Don’t take your vitamins

A New Year’s resolution we can—and should—stick to

By Sophie Isbister, Life & Style Editor

What do Eliseo Guallar, MD, DrPH; Saverio Stranges, MD, PhD; Cynthia Mulrow, MD, MSc; Lawrence J. Appel, MD, MPH; and Edgar R. Miller III, MD, PhD all have in common? Besides being big-deal scientists and having way more letters after their names than you or I will in four years, they all say not to take your vitamins.

Conventional wisdom has always told me that an important part of being a healthy person involved washing down a shot glass full of multi-vitamins with my Tropicana Pulp-Free each morning, and every day that I didn’t take my vitamins (so, every day) was another day that I would feel a little twinge of shame. But just in time to assuage my growing guilt and stop the annual wave of new year’s healthy goal-setters, the above influential names in medicine have published an editorial entitled “Enough Is Enough: Stop Wasting Money on Vitamin and Mineral Supplements” in the American College of Physicians’ Annals of Internal Medicine journal.

This isn’t the first time that vitamins have come under fire as a mostly useless sham, but it is probably the most definitive time, as the Annals of Internal Medicine is very influential and well-respected. And hopefully their words will start to make a dent in Canada’s health products and vitamin industry, which, according to the Canadian Health Food Association, is worth $3.5-billion (still nowhere near America’s $28-billion industry).

Ample research clearly places vitamins in the department of magical thinking, which is the idea that certain actions will have positive outcomes, even when there is no scientific evidence—and in fact, evidence to the contrary—to back it up. Along with their editorial, Annals published three articles that analyzed large sets of existing data surrounding the efficacy of vitamin supplements for general health and for prevention of chronic disease, and they reported in their editorial that “Most supplements do not prevent chronic disease or death, their use is not justified, and they should be avoided.” They also added that in the United States and similar countries that have access to a balanced diet (for the most part), it is even more unnecessary to supplement with vitamins.

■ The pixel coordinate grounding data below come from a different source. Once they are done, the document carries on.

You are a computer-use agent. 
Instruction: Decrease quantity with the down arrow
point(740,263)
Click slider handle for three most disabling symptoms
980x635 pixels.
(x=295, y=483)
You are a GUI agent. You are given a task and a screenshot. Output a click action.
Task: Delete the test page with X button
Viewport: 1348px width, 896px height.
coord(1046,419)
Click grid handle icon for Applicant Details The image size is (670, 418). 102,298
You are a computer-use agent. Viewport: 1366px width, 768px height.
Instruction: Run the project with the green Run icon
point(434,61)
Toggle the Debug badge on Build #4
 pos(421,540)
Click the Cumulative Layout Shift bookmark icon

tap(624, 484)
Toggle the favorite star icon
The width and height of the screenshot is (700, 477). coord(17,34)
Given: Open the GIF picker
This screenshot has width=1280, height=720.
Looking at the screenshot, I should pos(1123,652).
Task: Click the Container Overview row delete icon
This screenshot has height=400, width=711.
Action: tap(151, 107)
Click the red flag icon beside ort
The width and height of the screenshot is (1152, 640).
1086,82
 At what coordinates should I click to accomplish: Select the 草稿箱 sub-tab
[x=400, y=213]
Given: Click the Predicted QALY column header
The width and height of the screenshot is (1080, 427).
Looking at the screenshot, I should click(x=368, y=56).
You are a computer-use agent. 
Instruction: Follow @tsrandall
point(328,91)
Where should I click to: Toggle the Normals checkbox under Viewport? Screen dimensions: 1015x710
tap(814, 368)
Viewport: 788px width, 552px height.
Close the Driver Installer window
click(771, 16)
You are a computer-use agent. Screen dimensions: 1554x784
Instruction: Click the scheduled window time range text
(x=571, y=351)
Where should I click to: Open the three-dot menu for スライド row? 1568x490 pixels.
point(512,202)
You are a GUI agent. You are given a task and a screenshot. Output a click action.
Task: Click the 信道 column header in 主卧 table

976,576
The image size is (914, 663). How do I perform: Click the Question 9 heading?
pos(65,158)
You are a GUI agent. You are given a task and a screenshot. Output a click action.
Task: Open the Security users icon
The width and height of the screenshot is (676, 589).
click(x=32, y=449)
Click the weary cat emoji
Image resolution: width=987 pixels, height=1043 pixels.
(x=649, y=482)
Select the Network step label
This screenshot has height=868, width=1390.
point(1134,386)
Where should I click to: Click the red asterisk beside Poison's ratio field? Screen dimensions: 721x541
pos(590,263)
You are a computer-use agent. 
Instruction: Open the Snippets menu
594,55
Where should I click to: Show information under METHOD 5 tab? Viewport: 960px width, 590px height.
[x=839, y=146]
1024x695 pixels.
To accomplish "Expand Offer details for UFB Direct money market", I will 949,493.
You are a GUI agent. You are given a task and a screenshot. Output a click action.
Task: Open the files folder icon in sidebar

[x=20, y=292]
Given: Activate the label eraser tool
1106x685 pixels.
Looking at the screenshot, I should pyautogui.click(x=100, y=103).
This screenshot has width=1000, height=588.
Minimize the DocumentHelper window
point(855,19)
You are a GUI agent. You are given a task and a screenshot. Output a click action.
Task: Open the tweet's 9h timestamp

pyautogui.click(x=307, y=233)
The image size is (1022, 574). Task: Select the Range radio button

Further, Annals found that some vitamins (such as “β-carotene, vitamin E, and possibly high doses of vitamin A supplements”) can actually be harmful for you. And despite continued studies regarding their efficacy (or lack thereof!), the vitamin industry continues to grow in the US as people presumably continue the search for the magic pill that will solve all of their imaginary problems.

I’m taking a stand this year, resolving to keep doing what my lazy self has always done and forgo the expensive vitamins. Maybe instead of shelling out cash on marked-up snake oil, I’ll spend that money on a tried-and-true source of valuable nutrients: vegetables.